Post n°1465 pubblicato il 04 Febbraio 2023 da scricciolo68lbr

PARTE SECONDA.

 

È degno di nota il fatto che vari organi del governo statunitense, la Banca Mondiale, il Fondo Monetario Internazionale, “professori di economia” come Michael Pettis e altri, esprimano un’insistenza unanime e sempre più stridente affinché la Cina abbandoni immediatamente i suoi programmi di investimento in capitale infrastrutturale in quanto “insostenibili”, e sviluppi la sua economia alla maniera americana, incoraggiando i cinesi a consumare al massimo le loro carte di credito, così da “riequilibrare” l’economia cinese in modo “sostenibile”. E così, unirsi all’Occidente nel suo imminente crollo storico.
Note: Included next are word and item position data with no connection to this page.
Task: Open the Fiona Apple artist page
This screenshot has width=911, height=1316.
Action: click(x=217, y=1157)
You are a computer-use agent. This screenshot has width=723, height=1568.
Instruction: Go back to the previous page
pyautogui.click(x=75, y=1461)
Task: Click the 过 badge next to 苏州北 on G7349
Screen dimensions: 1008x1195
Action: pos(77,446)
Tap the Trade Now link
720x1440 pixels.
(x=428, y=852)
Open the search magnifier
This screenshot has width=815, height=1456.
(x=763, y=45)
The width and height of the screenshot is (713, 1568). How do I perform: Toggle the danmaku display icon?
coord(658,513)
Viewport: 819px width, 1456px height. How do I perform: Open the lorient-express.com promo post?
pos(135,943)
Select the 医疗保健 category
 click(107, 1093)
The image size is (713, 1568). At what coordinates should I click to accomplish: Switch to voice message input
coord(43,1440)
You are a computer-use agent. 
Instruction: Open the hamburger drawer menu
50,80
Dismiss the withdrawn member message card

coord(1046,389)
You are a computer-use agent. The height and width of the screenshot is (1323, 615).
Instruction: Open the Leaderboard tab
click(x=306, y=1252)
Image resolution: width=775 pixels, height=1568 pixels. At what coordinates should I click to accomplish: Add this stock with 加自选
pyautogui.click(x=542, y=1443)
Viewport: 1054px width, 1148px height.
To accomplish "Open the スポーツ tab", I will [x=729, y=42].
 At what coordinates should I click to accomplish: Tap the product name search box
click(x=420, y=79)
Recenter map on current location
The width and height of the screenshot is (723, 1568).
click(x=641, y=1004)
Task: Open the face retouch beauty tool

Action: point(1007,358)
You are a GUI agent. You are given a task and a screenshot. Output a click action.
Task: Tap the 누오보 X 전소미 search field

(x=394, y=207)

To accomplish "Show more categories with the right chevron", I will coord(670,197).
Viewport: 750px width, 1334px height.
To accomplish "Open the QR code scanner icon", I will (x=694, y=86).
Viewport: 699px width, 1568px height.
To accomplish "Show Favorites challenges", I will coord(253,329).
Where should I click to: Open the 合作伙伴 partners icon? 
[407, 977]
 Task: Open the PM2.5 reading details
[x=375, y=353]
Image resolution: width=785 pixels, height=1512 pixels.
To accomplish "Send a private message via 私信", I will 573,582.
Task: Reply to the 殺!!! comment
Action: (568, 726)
Ci sono due spiegazioni causali per questo massiccio deterioramento delle scorte fisiche americane, che non esiste in nessun’altra nazione al mondo. La prima è chiaramente che negli ultimi 60 anni il governo degli Stati Uniti ha speso i suoi contanti e i dieci trilioni di denaro preso in prestito in guerre di cannibalizzazione a beneficio del top 1% che non prende la metropolitana e non è interessato alle vostre fogne che perdono.

La seconda causa evidente è stata la privatizzazione delle infrastrutture nazionali. I banchieri e le società di private equity hanno preso il controllo di gran parte del patrimonio fisico americano solo per estrarne il valore, un processo non assistito da spese di manutenzione, riparazione o investimento a lungo termine. Un’autostrada a pedaggio per la quale gli investitori privati pagano 2 miliardi di dollari può fornire guadagno di forse 20 miliardi di dollari in profitti, ma le riparazioni diverse da quelle minime e urgenti non possono rientrare in questo quadro.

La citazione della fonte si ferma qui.